Thursday, July 30, 2009

#13 Whose Body?


Despite my affection for the Inklings and their associates, I had not read any Dorothy L Sayers (often, strangely, associated with them), until last year. This was after reading Keller's The Reason for God, wherein he uses Lord Peter Wimsey's world and Harriet Vane as a great illustration of the Incarnation. So off I tootled only to discover they are rare as goldust in second hand bookshops...until discovering one secluded bookshop with lots!

I'm not saying Whose Body? is the best, but that it's the first and so far I have only read the first two books of the series.

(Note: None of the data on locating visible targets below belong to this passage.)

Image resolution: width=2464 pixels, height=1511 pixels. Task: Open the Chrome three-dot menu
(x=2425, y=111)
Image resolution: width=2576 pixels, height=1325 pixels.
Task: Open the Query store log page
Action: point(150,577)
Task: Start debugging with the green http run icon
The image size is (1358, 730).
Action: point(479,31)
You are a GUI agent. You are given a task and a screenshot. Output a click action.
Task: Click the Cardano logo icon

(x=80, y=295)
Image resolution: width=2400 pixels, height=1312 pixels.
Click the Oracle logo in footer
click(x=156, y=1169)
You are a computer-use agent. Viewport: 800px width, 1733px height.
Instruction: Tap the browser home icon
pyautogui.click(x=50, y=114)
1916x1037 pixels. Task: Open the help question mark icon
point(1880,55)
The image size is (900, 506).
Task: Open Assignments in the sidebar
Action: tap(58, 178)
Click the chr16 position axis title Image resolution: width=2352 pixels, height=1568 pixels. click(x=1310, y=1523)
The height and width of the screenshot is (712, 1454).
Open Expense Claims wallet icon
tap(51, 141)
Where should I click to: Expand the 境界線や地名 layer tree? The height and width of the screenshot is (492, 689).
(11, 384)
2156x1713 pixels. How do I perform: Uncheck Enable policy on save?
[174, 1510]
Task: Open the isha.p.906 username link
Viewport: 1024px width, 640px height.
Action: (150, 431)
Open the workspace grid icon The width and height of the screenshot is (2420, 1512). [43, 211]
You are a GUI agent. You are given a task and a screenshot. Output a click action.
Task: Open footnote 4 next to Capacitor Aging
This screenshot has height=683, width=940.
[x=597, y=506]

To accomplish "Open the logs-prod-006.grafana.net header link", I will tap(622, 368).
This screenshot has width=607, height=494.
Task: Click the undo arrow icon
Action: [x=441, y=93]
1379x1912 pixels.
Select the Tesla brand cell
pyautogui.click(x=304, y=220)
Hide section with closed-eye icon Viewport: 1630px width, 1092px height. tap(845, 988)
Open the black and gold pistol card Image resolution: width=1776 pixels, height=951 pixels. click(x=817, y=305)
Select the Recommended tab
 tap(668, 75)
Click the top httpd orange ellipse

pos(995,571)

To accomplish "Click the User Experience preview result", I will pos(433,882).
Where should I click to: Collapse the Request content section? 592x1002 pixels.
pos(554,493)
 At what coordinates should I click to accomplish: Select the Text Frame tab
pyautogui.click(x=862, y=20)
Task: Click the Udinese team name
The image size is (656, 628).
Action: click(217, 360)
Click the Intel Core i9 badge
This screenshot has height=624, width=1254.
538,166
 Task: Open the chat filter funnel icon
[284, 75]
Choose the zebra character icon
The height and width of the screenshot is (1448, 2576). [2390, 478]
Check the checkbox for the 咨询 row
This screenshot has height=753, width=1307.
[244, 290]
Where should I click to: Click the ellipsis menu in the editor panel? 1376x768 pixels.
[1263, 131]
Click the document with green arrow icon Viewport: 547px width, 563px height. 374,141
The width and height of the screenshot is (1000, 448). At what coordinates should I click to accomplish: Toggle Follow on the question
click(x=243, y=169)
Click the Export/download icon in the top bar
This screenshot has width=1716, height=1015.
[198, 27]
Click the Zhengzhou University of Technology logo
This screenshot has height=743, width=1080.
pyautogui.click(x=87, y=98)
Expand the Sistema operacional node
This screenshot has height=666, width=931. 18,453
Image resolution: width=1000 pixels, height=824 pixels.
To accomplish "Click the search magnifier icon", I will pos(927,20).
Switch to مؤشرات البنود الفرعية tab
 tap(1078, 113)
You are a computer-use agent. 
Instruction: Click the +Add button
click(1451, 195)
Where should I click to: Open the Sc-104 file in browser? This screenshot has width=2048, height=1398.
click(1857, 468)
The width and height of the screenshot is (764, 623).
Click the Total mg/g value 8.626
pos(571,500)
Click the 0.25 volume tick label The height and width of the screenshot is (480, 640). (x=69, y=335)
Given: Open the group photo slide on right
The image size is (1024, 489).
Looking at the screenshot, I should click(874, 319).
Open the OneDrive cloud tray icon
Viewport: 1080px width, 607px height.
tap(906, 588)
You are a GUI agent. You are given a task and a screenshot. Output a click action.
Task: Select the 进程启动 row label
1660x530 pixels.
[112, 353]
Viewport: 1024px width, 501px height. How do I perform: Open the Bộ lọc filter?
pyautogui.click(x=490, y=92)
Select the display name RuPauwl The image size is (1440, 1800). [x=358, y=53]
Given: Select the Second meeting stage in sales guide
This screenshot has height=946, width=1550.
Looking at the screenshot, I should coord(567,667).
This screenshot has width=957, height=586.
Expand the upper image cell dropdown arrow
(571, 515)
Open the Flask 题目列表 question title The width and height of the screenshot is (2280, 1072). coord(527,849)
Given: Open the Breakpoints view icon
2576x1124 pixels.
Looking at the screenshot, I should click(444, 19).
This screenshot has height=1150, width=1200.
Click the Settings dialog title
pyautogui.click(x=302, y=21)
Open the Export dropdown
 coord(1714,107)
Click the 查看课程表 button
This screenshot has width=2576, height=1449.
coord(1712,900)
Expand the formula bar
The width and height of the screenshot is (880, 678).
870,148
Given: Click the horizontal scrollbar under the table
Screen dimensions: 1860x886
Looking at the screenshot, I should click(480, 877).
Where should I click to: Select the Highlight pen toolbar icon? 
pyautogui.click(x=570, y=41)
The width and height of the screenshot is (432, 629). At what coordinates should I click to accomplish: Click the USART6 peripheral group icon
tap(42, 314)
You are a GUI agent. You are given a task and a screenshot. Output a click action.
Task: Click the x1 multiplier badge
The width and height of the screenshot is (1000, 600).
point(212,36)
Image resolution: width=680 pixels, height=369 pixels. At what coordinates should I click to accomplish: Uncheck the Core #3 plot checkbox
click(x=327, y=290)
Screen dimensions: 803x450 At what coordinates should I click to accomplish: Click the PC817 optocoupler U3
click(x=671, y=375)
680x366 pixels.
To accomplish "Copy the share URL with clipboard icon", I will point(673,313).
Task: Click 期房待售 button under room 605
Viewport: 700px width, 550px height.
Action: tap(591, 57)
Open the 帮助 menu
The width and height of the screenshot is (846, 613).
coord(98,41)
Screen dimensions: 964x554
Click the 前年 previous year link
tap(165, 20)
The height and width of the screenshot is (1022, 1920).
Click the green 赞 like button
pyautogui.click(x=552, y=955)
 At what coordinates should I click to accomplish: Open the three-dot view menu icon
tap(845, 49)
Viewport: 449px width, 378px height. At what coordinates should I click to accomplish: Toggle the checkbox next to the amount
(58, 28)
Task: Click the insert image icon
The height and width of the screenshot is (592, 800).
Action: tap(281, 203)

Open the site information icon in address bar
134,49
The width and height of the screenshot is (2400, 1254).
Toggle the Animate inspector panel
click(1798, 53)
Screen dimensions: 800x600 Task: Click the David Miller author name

For all I know the best is yet to come, and so I'd take that volume to my island. But for the moment, I'll settle for book No.1.

One reason I had not read them was the assumption it was a lot of posh people being posh (the price of seeing some episodes of the 1980s BBC series, as a child). Well, there are lots of posh people but I also found that Sayers (and thus Wimsey) has an incredibly self-aware wit, and some sections are laugh-out loud funny. At the same time it's a classic, labyrinthine mystery with an impossible crime that somehow must be solvable, but how? In this case, a body is found in bath - no one knows who he is, and it's impossible that he is even there. But there he is. Into this steps the younger Wimsey brother, so much more intelligent and alive than his heir-to-the-family-seat elder brother. Far too intelligent for the high-tea mincing nobility, and suffering post-traumatic-stress symptoms from the trenches of WWI, Lord Peter doggedly pursues the logic of the case, with his utterly loyal batman at his side, throwing one-liners all over the place. On top of this, he is a total bibliophile, likes reading book-catalogues, and attends book-sales.

We must have been seperated at birth.

2 comments:

minternational said...

Cor, this one's out of left-field for sure.

I've never been anywhere near a DLS novel, so had not a lcue until now what they might contain.

My interest is piqued.

Also: it's fascinating to consider you the twin brother of a very old woman (born in 1893). Somehow, I always knew something wasn't quite right...

Doug P. Baker said...

Keep reading, Badger! You'll love them.

Busman's Holiday, and The Nine Tailors are favorites. But I don't think there is a boring one in the bunch. I didn't know they were supposed to go in order. I think I read them haphazard.

Oh, and Cloud Of Witnesses is awesome!

She also has a fascinating little book, The Mind Of The Maker, which is a contemplation of the idea of being God's Image. (I disagree with almost everything in it, of course, but it is still a delightful and thought provoking read.)